Les sergents de ville voulurent se retirer en faisant leurs excuses, mais M. Abel exigea qu'ils l'accompagnassent jusqu'au café. Il y fit son entrée avec cette escorte, mena ses gardiens improvisés à Simon, qui, en le voyant ainsi accompagné, s'élança vers lui pour avoir des explications.

M. ABEL, riant.

Halte-là, mon ami Simon, je pourrais te compromettre! Ces messieurs me prennent pour un voleur!
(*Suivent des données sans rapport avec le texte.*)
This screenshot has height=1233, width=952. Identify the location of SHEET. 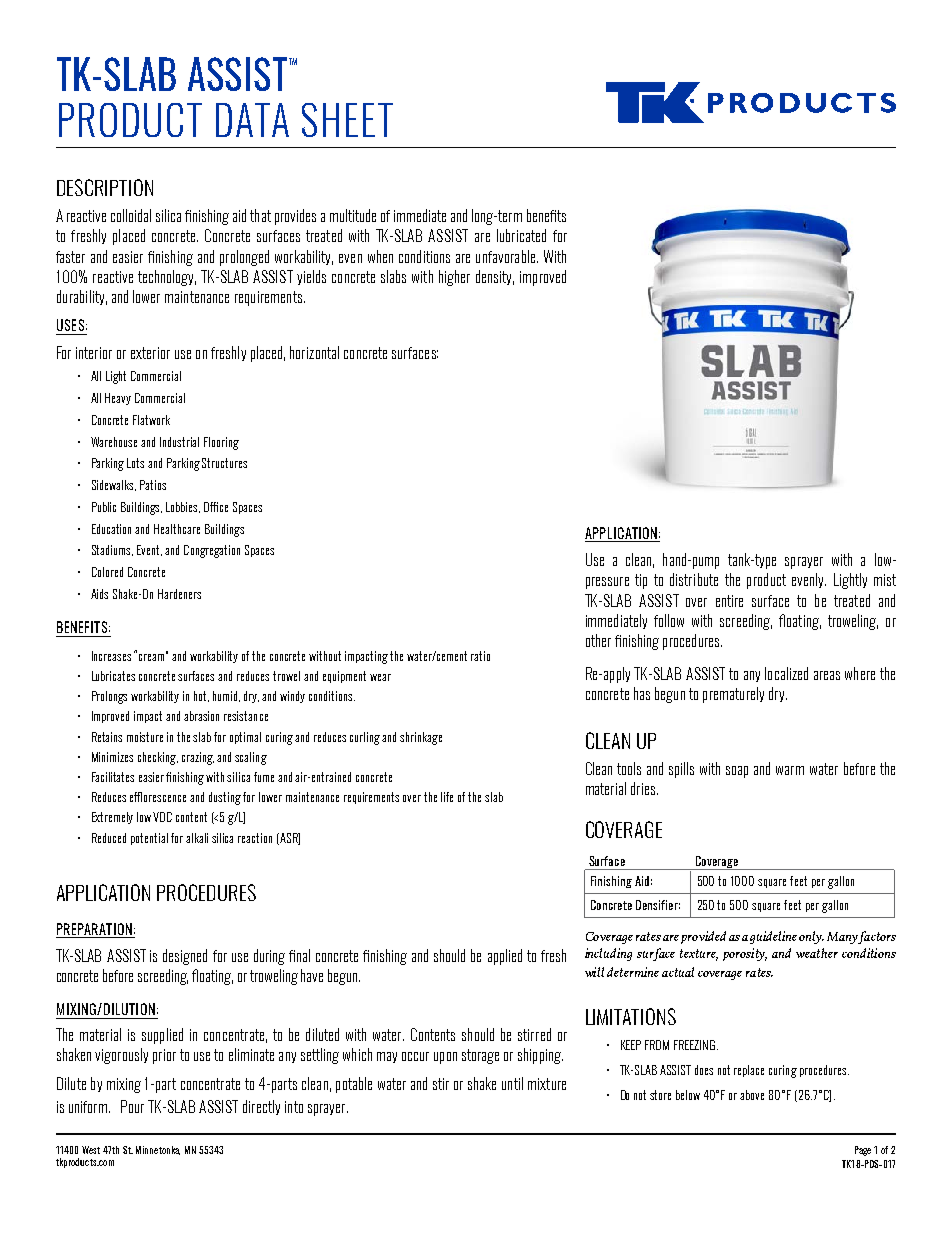
(347, 120).
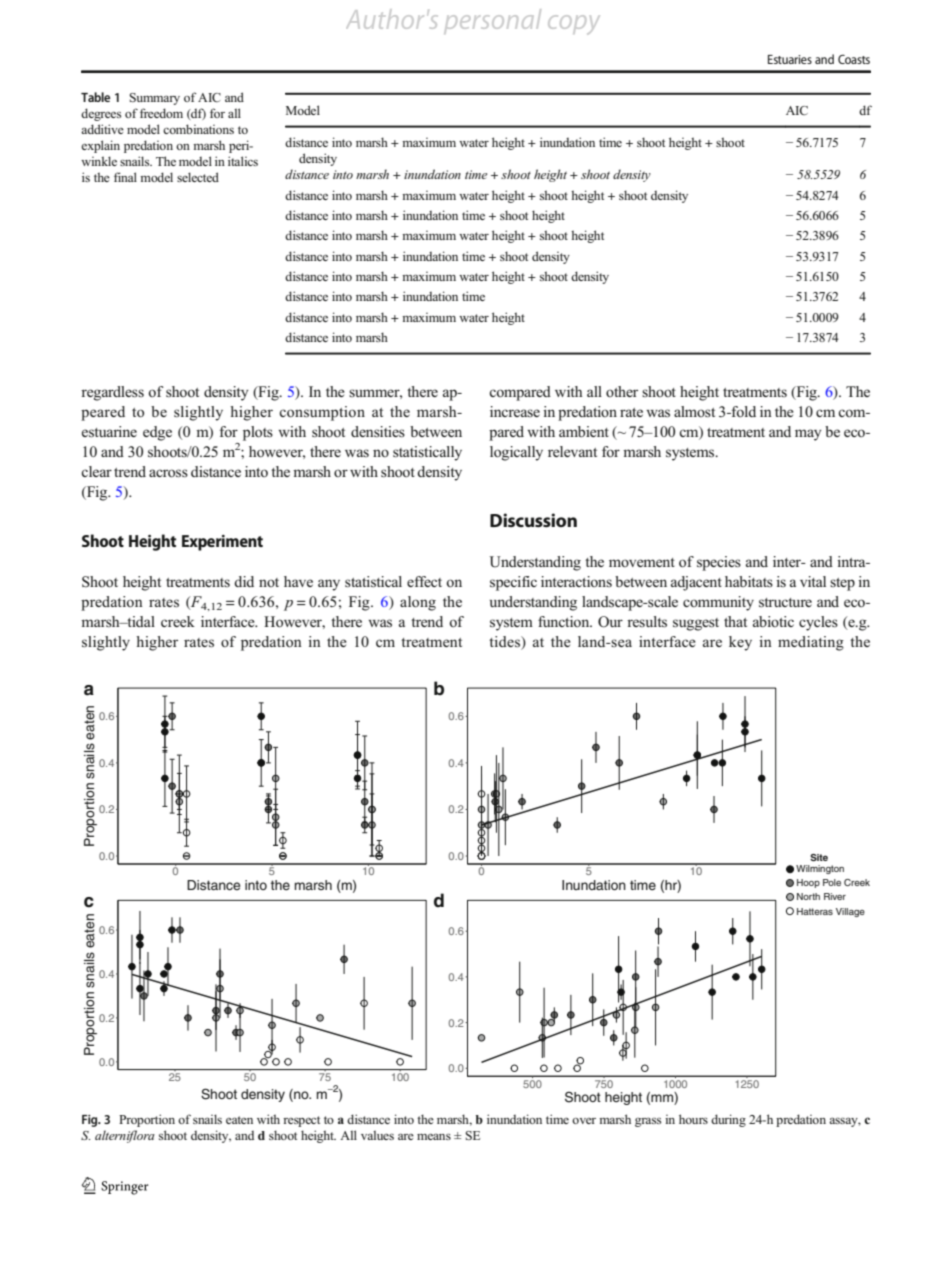 The image size is (952, 1265). Describe the element at coordinates (790, 59) in the page. I see `Estuaries` at that location.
J'ai vu Jeannot, qui a crié au voleur, comme mon petit Jean, et je viens à toi pour me disculper.

SIMON.

Comment, sergents, vous ne connaissez pas monsieur, qui est du quartier? Je le garantis, moi. C'est un de nos habitués, et j'en réponds comme de moi-même.

M. ABEL.

Merci, Simon, je me réclamerai de toi dans tous les embarras où je me mets sans cesse par amour de la farce. Et vous, messieurs les sergents de ville, vous allez accepter un café.»